Mehmet Topal’da ikinci yarı daha etkili ve verimli bir tablo çizdi.
Bizim orta alanda oyunu çok yönlü oynayabilecek oyuncu eksikliğimiz var.
Constand sadece hücum pozisyonlarında var ve takım savunmasında çok etkisiz.
Waris’e ayağının dışıyla attığı paslarla gerçekten kaliteli bir oyuncu olduğunu gösteriyor.
Topu nasıl kullanacağını iyi biliyor ve dikine oynamayı seviyor.
Biraz daha kuvvetlenirse çok daha katkı yapar.
Waris çabuk, hızlı ve etkili bir oyuncu.
Kaçırdığı golde bizce Fatih topu iyi ortalayamadı.
O da yanlış ayakla hareketlenip acele edince topu dışarı attı.
Kimse kusura bakmasın da Fatih’in bu takımda yeri yok.
Gökhan Karadeniz gibi bir oyuncu ona kurban edildi.
Göbekte topu Constand dışında iyi kullanamadık.
Ne Salih ne de Medjani toplu oyunda yeterince katkı sağlayamadılar.
Savunmada Belkalem’in de topu iyi kullanamaması da buna etken oldu diyebiliriz.
Belkalem’in sağlam yapılı ve kuvvetli bir oyuncu olduğunu belirtmekte fayda var.
Özellikle Salih, topu hiç olumlu kullanamadı ve çok savruk.
Çabuk oynayayım derken panik yapıyor sadece olağanüstü mücadele tarzıyla olmaz.
Oyun zekası ve topu iyi kullanma açısından yetersiz.
Bizce bir takımda aynı anda Salih, Fatih ve Medjani oynamaz.
En azından biri kenarda oturmalı ki bu da Fatih olmalı.
Fatih’in oyundan çıkmasından sonra yerine giren Sefa topu daha iyi kullandı.
Fatih oyundan 3 dakika önce çıksa Waris’e o topu Sefa atsa belki golü bulacağız.
Bu da bizim şanssızlığımız, Fatih tam zamanında oyundan alındı.
Artık oyunun 2/3 ü oynanmış biraz daha etkili hücum yapmamız gerekiyordu.
Bu yüzden Sefa’nın oyuna girmesi çok doğru bir karar oldu.
Caner’e aldırdığı sarı kart bile oyunda kaldığı süre içinde ne kadar olumlu işler yaptığının bir göstergesi.
Yatabare’ye yaptığı ortanın zamanlama ve topun şiddetini hesapladığımızda bu takıma çok katkı yapacağını düşünüyoruz.
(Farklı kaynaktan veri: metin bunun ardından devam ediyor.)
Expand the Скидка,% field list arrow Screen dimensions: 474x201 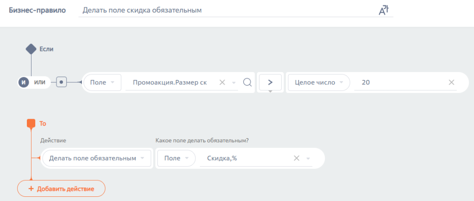tap(308, 158)
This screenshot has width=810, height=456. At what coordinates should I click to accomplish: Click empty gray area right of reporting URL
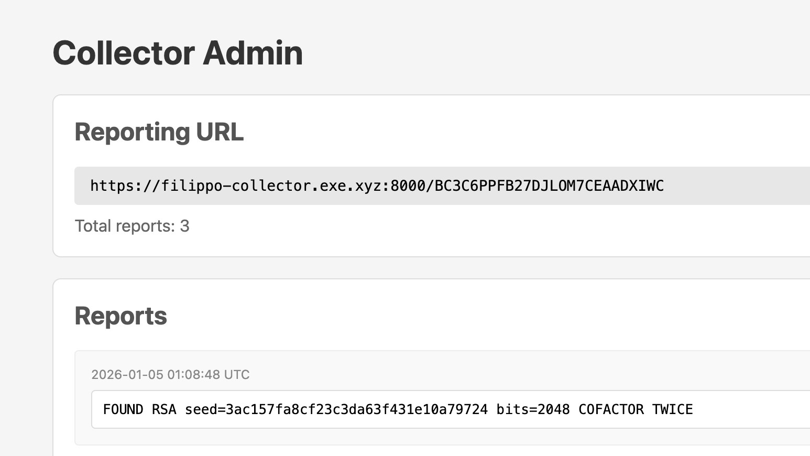tap(744, 186)
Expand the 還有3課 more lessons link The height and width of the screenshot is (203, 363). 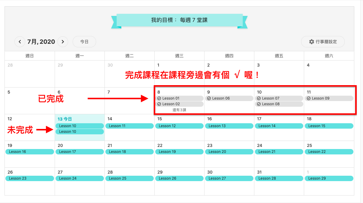[179, 110]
Hocamız Yusuf’u neden kullanmadı anlamış değiliz.
Yatabare 65. Dakikadan sonra gerçekten yoruldu.
O’nu oyundan alıp yerine Waris’i koysa sol açığa Yusuf’u alsa hücum pozisyonunda daha bir zenginliğe bürünebilirdik.
Bu sefer ileri üçlü sağda Sefa, solda Yusuf ortada da Waris’le son dakikalara girmiş olacaktık ki Fener’in son bölümdeki baskısına maruz kalmayabilirdik.
Hocamız önce beraberliği düşündüğü için forvette ikinci bir hamle düşünmedi.
Bu şekilde düşünmesi hiç de yanlış değildi.
Şike sürecinden sonra Avni Aker’de ilk kez puan aldık.
Bu da sabırlı ve kontrollü bir oyunun sonucunda geldi.
Burada taraftarın da bu oyuna destek verdiğini unutmamak gerekir.
Oyunun 89. Dakikasında Salih’in yerine Mehmet Ekici’nin, uzatmalarda ise Emenike’nin yerine Selçuk’un girmesi her iki tarafında beraberliğe razı olduğunu gösteriyordu.
Avni Aker’de Pasolig’le bundan sonra daha farklı bir taraftar profili olacağını söylemekte fayda var.
Bu taraftar profili takımına daha bir destek veriyor gibi bir görüntü var.